* start Extract *
Of course, idealism and reality rarely shake hands.

Justice David Prosser’s and challenger JoAnne Kloppenburg’s campaigns took off in the heat of protests over Gov. Scott Walker’s proposal to strip state unions of many collective-bargaining rights.

The majority of the 1,498,384 people who voted did so based on their opinion of Walker’s politics. The election was a referendum on the governor and a chance for those opposed to Walker to place another liberal on the bench.

That’s an embarrassing commentary on the standards to which the state’s constitution holds its highest officers.

Taking a seat at the state’s Supreme Court shouldn’t be about whose political machine spins the fastest or whose special interests fire the kill shot in a television ad. The Supreme Court, the idealist asserts, is above politics.

Once again, the idealist is wrong. Politics has a permanent seat on every bench.

But to embrace that reality by leaving the Supreme Court’s fate to armchair justices is to forsake the standards by which Wisconsinites are to be judged.

Wisconsin Supreme Court justices should be appointed based on merit. Two lawmakers said in July they would introduce legislation in September to do just that, and it’s time to follow through on that promise.

It’s the best way to guarantee the most qualified legal minds serve in the state’s most important legal positions.

Under the election system, that’s not the case.
* end Extract *
* start Source material *
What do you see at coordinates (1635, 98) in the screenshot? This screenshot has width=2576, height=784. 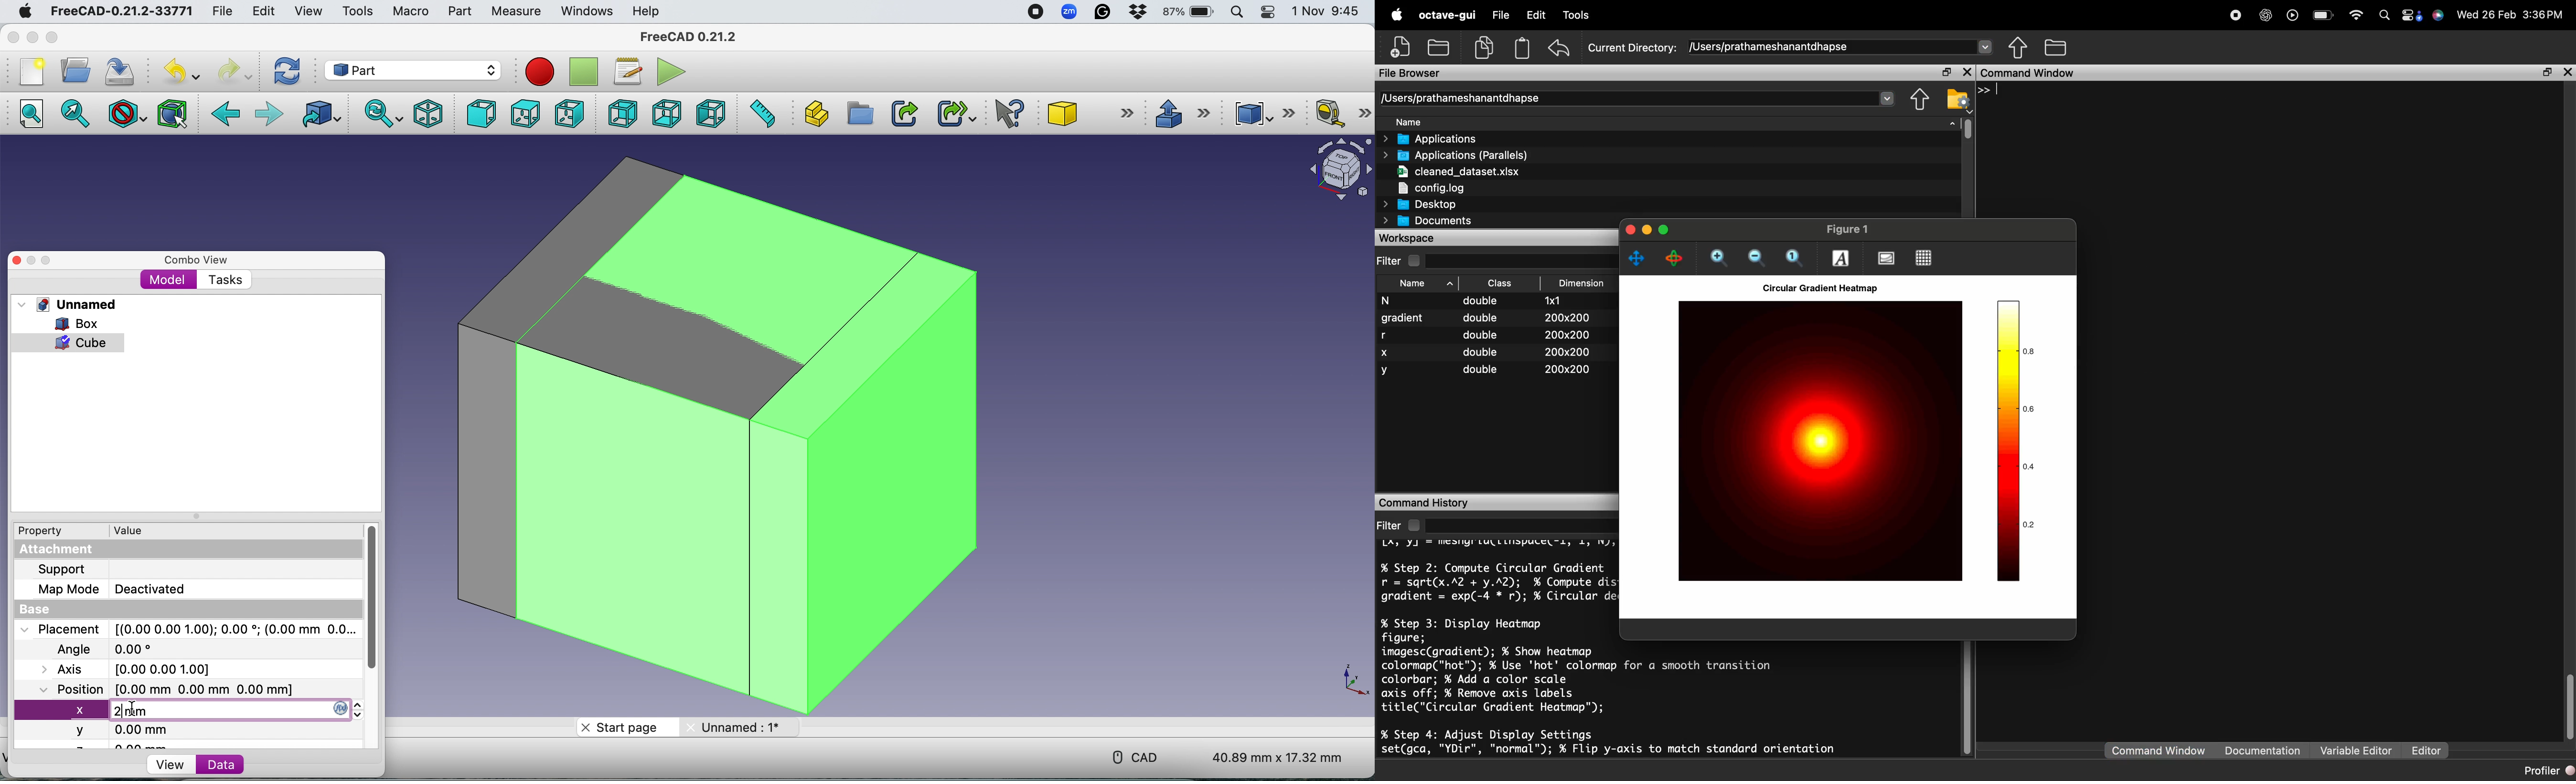 I see `/Users/prathameshanantdhapse` at bounding box center [1635, 98].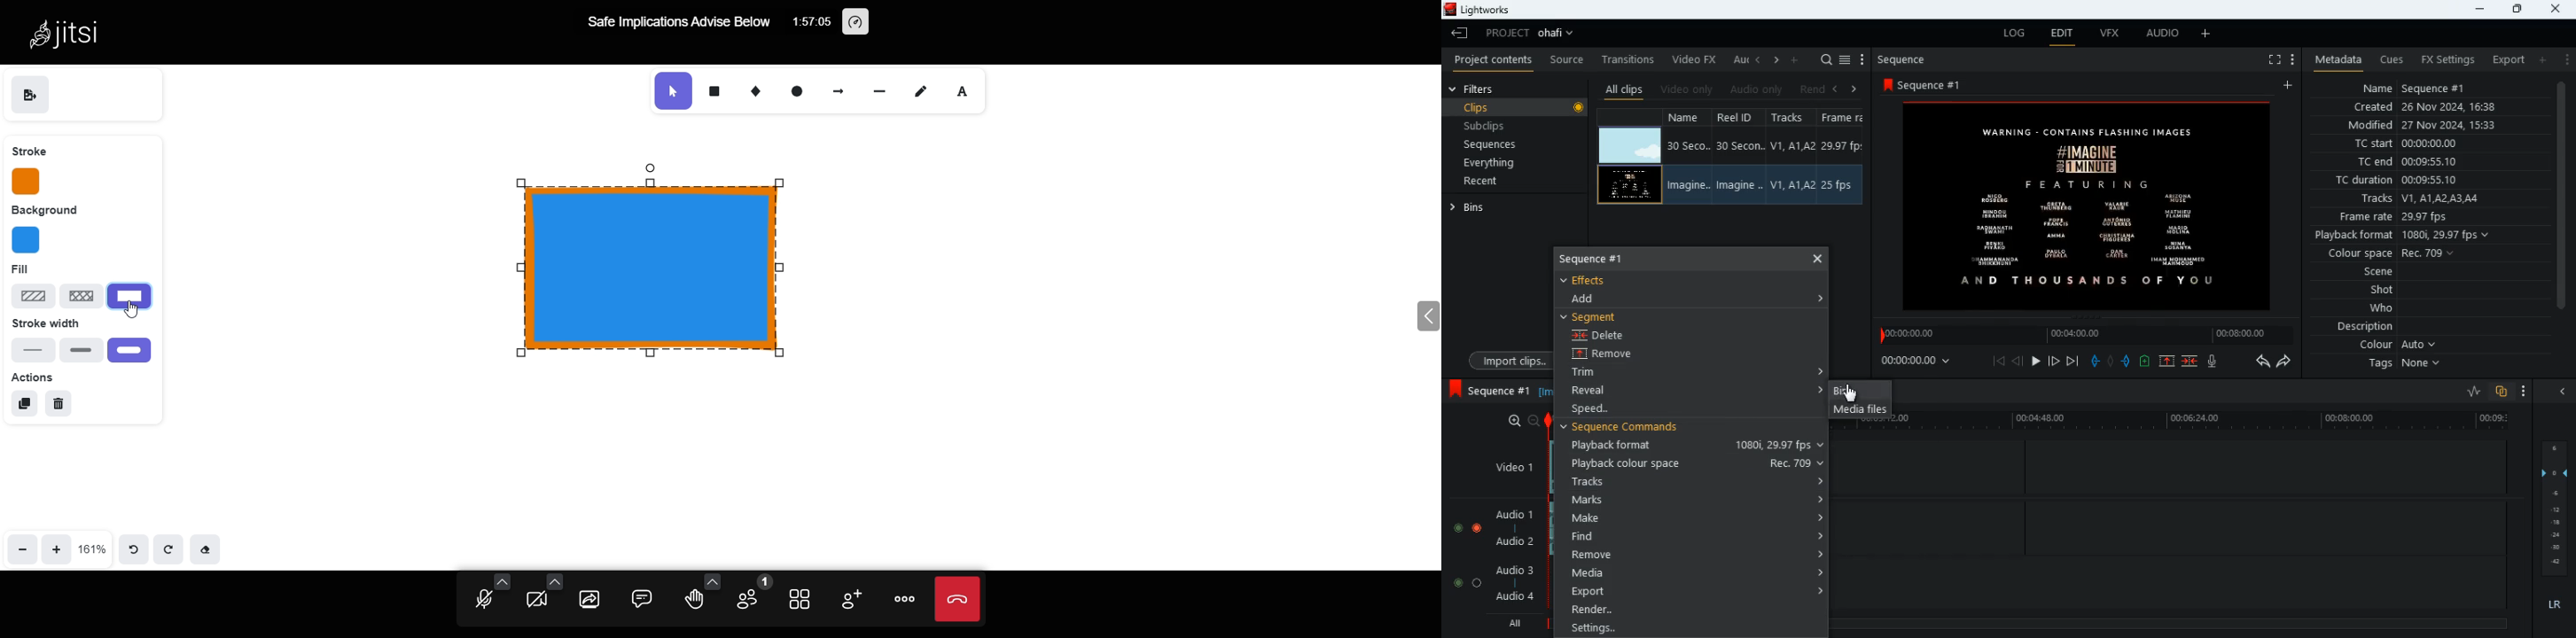 The height and width of the screenshot is (644, 2576). What do you see at coordinates (1476, 211) in the screenshot?
I see `bins` at bounding box center [1476, 211].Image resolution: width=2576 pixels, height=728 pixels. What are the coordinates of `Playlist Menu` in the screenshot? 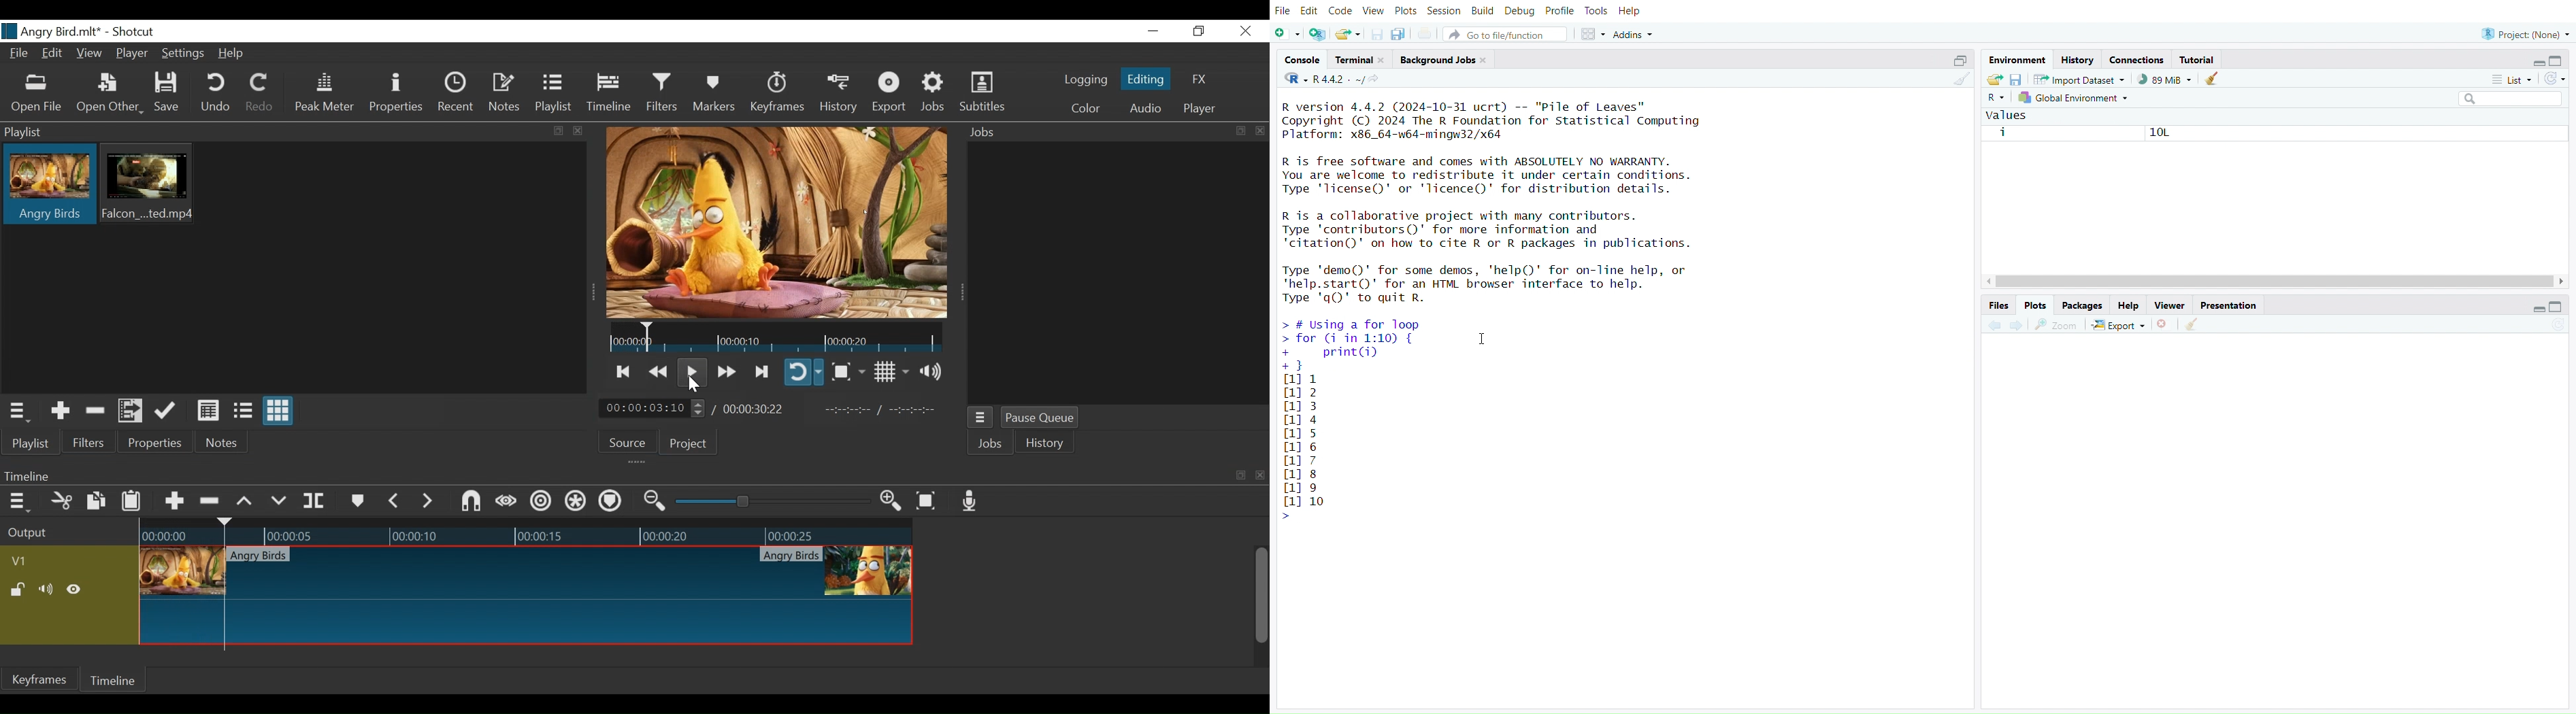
* end Source material *
Stated exercise 1: Using the Wisconsin court editorial, state whether each statement agrees with it: (a) 1,498,384 people voted in the election; (b) two lawmakers announced legislation in September; (c) politics can be kept entirely off the bench. Support each yes or no with the deciding words, quoted exactly.
Stated exercise 2: Rewrite the Wisconsin court editorial between "Justice David Prosser’s" and "its highest officers.", inclusive, substituting "plebiscite" for "referendum".
Rely solely on the Wisconsin court editorial.

Correct response 1:
(a) Yes: "The majority of the 1,498,384 people who voted"
(b) No: "Two lawmakers said in July they would introduce legislation in September"
(c) No: "Politics has a permanent seat on every bench."

Correct response 2:
Justice David Prosser’s and challenger JoAnne Kloppenburg’s campaigns took off in the heat of protests over Gov. Scott Walker’s proposal to strip state unions of many collective-bargaining rights.

The majority of the 1,498,384 people who voted did so based on their opinion of Walker’s politics. The election was a plebiscite on the governor and a chance for those opposed to Walker to place another liberal on the bench.

That’s an embarrassing commentary on the standards to which the state’s constitution holds its highest officers.